Hung Parliament – lessons from 2010

9 June 2017
  • Sterling falls on hung parliament shock

  • Active sectors to watch today

  • Lessons from 2010

  • Brexit remains the elephant in the room

Russ Mould, investment director at AJ Bell, comments:

“A dreadfully poor campaign has caught up with Theresa May and the Conservative Party, leaving the UK facing the prospect of a coalition Government for the second time in three General Elections.

“Going into the poll markets had rather lazily been relying upon the opinion polls which continued to point to a Conservative win, so this unexpected development is likely to create some short-term volatility in stock, bond and particularly currency markets.

Sterling and sectors to watch today

“The markets have already been able to express a view on the hung Parliament result by trading sterling overnight in Asia and the pound has lost around 1.5% against the dollar, falling to around the $1.2750 mark, retracing some of its recent gains.

“In some respects, that could have been a lot worse and that may reflect the electorate’s clear reject of the Prime Minister’s so-called ‘Hard Brexit’ stance.

“We are likely to see some initial market volatility today but once that has calmed down, hopes for a softer, less combative approach may help the pound and also the UK stock market in the face of the uncertainty which the election result throws at investors.

“Any talk of a softer Brexit could help financial services stocks and banks, while any marked pound weakness could put the spotlight back on those overseas plays, exporters and dollar earners who did well in the wake of the EU referendum result but have lagged the FTSE All-Share’s more recent advances – the miners, the oils and US-exposed names like Ashtead and Wolseley.

“In the very short term, the identity of the next Prime Minister and the parties who form any Coalition will go a long way to shaping sentiment, in addition to the rate at which any negotiations are concluded.

Lessons from 2010

“Back in 2010, the FTSE 100 fell 2.6% on the day after the election on 6 May of that year threw up a hung Parliament.

“The index then rallied 5.2% on the following Monday, when incumbent Prime Minister Gordon Brown resigned and overall recorded a gain of 2.3% from the day before the ballot to the announcement of the Conservative-Liberal Democrat coalition on 12 May.

“In contrast, the UK Government bond (or Gilt) market wobbled a little, as the yield on the benchmark 10-year Gilt rose to 3.78% from 3.74% and prices therefore fell slightly.”

“Sterling lost between 1.5% and 2.0% against the dollar and euro on 7 May 2010 as the hung result became clear but losses came to barely 0.5% on each count by the time David Cameron and Nick Clegg had cobbled together their Coalition.”

“The scope for short-term swings is clear – but note that markets calmed down pretty quickly as economic and company fundamentals reasserted themselves.

“Over the 12 months following the 2010 Election, the FTSE rose 13.6% while the 10-year Gilt yield fell (so price rose) from 3.74% to 3.40%, helped by the Bank of England’s Quantitative Easing bond-buying programme. The pound gained 10% on the dollar and lost 4% against the euro in the 12 months after the poll.

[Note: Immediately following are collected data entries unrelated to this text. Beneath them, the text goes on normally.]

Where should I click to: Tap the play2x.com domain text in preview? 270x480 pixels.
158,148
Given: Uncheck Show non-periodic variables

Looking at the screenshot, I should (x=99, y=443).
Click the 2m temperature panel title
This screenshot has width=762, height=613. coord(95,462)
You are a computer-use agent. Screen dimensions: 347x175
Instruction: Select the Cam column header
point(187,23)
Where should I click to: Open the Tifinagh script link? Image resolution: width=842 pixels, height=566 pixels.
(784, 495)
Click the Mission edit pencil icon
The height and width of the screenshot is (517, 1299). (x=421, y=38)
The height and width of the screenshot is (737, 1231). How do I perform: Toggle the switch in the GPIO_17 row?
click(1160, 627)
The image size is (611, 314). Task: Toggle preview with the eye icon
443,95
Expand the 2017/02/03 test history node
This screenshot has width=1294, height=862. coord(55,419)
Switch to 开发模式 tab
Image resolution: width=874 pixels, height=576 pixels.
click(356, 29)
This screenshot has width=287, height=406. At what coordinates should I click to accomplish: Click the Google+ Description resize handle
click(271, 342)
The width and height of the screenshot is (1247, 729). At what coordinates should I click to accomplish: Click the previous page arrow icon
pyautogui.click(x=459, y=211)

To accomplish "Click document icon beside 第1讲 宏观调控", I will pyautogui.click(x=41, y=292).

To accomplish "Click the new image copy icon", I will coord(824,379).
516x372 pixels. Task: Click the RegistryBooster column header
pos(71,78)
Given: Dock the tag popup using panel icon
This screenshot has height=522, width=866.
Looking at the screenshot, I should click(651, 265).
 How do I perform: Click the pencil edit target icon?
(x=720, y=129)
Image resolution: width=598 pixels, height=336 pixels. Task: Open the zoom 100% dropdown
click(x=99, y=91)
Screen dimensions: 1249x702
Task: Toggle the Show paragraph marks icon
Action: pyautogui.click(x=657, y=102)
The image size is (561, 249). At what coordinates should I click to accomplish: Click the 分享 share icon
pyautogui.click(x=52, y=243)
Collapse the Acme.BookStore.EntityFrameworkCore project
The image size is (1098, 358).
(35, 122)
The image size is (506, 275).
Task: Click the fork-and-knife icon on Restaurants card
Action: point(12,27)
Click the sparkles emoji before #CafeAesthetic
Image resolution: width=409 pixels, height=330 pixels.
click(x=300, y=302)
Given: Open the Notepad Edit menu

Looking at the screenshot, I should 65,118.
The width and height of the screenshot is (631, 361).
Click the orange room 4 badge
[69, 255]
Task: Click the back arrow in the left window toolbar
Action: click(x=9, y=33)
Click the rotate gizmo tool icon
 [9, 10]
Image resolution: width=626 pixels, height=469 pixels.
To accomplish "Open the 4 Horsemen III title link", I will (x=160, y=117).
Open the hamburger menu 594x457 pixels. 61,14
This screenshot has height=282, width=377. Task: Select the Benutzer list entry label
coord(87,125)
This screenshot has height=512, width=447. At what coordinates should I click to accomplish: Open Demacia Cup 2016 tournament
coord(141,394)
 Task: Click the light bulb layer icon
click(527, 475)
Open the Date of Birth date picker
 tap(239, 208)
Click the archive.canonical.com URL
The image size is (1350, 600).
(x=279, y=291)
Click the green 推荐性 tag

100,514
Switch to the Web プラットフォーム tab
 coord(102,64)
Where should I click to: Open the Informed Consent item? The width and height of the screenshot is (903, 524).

“This was as much due to the fundamental backdrop: a recovery from the financial crisis and ultra-loose monetary policy from central banks the world over, in the form of falling (or record-low) interest rates and QE. UK politics, next to that lot, meant relatively little.


“We must now wait to see who the new PM will be and a decision is needed pretty quickly because the elephant in the room remains Brexit. 

“Whoever enters number 10 Downing Street as the new PM now has two years to negotiate a deal with the EU – or decide whether to walk away without one, and perhaps rely on the World Trade Organisation (WTO) status which already serves us well in our trade relations around the world.

“Some investors will think the stock market is too relaxed about what Brexit may mean for the economy UK plc’s earnings power. They might fight shy of British stocks or the pound, or at least sectors with a hefty domestic bias, such as construction, property, retailers and financial services providers.

“Others will think that there is too much gloom about what Brexit may mean and that there could be an upside surprise. In that case, these investors may prioritise British stocks over overseas-quoted ones, or those dollar-earners and UK firms with big overseas exposure, such as miners and engineers, preferring the home comforts of banks, construction, retail and real estate.

“Investors need to remember that in the long term it is not politics that determine company valuations.  Ultimately, it is profit and cash flow that drive share prices in the long term so investors should not let short term political noise divert them from their investment strategy.”